Observe that if somehow ElecComp can reduce the committed service time from 
the Montgomery facility to the assembly facility from 88 days to say 50 or perhaps 
40 days, the assembly facility will be able to reduce its finished goods inventory 
while the Montgomery facility will need to start building inventory. Of course, 
ElecComp’s objective is to minimize system-wide inventory and manufacturing 
costs; this is precisely what Inventory Analyst™ from LogicTools allows users to 
do. By looking at the entire supply chain, the tool determines the appropriate 
inventory level at each stage. 

For instance, if the Montgomery facility reduces its committed lead time to 
13 days, then the assembly facility does not need any inventory of finished goods. 
Any customer order will trigger an order for Parts II and III. Part II will be 
available immediately, since the facility producing Part II holds inventory, while 
Part III will be available at the assembly facility in 15 days: 13 days’ committed 
response time by the manufacturing facility plus 2 days’ transportation lead time. 
It takes another 15 days to process the order at the assembly facility; therefore, the 
order will be delivered to the customers within the committed service time. Thus, 
in this case, the assembly facility produces to order, that is, a pull-based strategy, 
while the Montgomery facility needs to keep inventory and hence is managed based 
on push, that is, a make-to-stock strategy. 

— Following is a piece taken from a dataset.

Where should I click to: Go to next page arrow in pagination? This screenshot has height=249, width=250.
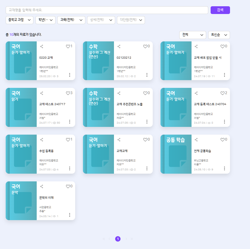pyautogui.click(x=126, y=239)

Now that the tradeoffs are clear, consider the product structure depicted in 
Fig. 20.7. Light boxes (parts 4, 5, and 7) represent outside suppliers, whereas dark 
boxes represent internal stages within ElecComp’s supply chain. Observe that the 
assembly facility commits a 30-day response time to the customers and keeps 
inventory of finished goods. More precisely, the assembly facility and the facility 
manufacturing Part II both produce to stock. All other stages produce to order. 

Figure 20.8 depicts the optimized supply chain that provides customers with the 
same 30-day response time. Observe that by adjusting the committed service time 
of various internal facilities, the assembly system starts producing to order and 
keeps no finished goods inventory. On the other hand, the Raleigh and Montgomery 
facilities need to reduce their committed service time and hence keep inventory.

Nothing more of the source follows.